Jennifer Lynn, commenting on the inspiration for her Fall 2014 collection, told us: “Some rooms brought immediate joy,” she says, “while other rooms led to feelings of solitude, whether I was alone in them or not.”
Turrell explored the idea of perception with regards to light as well as emotion and Ms. Lynn wanted to take that idea and work with it on a visual and emotional level a well.
“I thought about how Turrell worked with light and decided to select materials based on their interaction with light. Using fabrics with subtle metallic fibers, or different levels of opacity to reflect, absorb, or allow light to pass through was the basis of the collection. But I then began to think about fashion and how it allows us to become something, to become a visual statement, and how we can send a message with what we wear. At the same time, we send a message to ourselves with how we treat our bodies. Sometimes clothing can be empowering, and sometimes make us feel at ease because it is physically comfortable. My goal became to create a strong statement, that allows the wearer to feel immensely comfortable physically, while the visual is chic, strong, and put together - sacrificing neither comfort nor style. As a whole this became more about ‘perception of self’ than ‘visual perception’, and focuses more on the emotional strength fashion can give us inside by feeling at ease while presenting a powerful silhouette on the outside.”
On the left:
Emma wears the Lumens shirt dress in ivory. It is a silk crepe and chiffon shirt dress with sheer panels and a pintuck bib. She wears a cropped knit top - the "Patchwork Easy Tee", with fish leather panels atop a champagne color sweater knit with a lurex fiber knit through.
On the right:
Arianna wears the Lumens shirt in black, which is the same body as the dress but shorter.
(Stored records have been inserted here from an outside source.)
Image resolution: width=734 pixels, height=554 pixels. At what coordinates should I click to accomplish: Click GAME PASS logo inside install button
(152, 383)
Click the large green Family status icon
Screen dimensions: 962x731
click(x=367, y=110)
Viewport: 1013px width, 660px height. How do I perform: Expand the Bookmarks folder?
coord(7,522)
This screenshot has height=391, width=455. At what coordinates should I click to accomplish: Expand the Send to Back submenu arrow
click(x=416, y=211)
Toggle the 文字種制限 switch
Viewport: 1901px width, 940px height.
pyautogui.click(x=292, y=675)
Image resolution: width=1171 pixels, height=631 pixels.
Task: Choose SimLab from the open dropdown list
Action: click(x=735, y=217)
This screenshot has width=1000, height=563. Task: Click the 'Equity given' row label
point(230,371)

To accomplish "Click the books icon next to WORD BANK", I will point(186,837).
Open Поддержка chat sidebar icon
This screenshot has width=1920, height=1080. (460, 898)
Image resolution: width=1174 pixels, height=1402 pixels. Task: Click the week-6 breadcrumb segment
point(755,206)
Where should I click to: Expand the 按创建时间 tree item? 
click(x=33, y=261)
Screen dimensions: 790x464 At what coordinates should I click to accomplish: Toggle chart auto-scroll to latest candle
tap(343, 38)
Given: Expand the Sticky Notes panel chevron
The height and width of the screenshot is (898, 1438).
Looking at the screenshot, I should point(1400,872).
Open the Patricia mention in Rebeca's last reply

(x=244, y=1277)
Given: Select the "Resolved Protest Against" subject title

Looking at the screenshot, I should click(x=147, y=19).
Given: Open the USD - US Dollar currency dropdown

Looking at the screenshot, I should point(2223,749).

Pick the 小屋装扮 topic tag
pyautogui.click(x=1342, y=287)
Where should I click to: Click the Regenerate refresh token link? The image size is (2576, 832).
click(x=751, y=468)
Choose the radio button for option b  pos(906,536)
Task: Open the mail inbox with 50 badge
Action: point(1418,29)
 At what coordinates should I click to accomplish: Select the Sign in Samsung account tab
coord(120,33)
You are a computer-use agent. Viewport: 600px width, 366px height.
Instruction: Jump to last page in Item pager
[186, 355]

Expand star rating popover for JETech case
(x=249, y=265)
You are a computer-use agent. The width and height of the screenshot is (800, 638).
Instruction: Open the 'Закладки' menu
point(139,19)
She has the basic "Easy Tee" draped over her shoulder and is wearing a pair of leggings, with silver contrast.
When shoes are meticulously handcrafted, they have the potential to be a work of art. Who wouldn’t want to wear a piece of art that champions individuality, style, and the quality of coolness? PS Kaufman, a modern day cobbler, states that when a shoe is being handcrafted “a combination of science and art is required to forge an innovative design. It’s a form of alchemy that comes from trusting your intuition.” He also adds that what motivates him the most is his unrelenting passion for “pushing the creative envelope along with the marriage of the industrial and handcrafted elements in shoe making.”
It’s his innovative approach that has attracted celebrities such as Chloe Sevigny, Jessica Lange, Johnny Depp and a host of others to seek his creations. His shoes are currently displayed the Metropolitan Museum of Art in New York.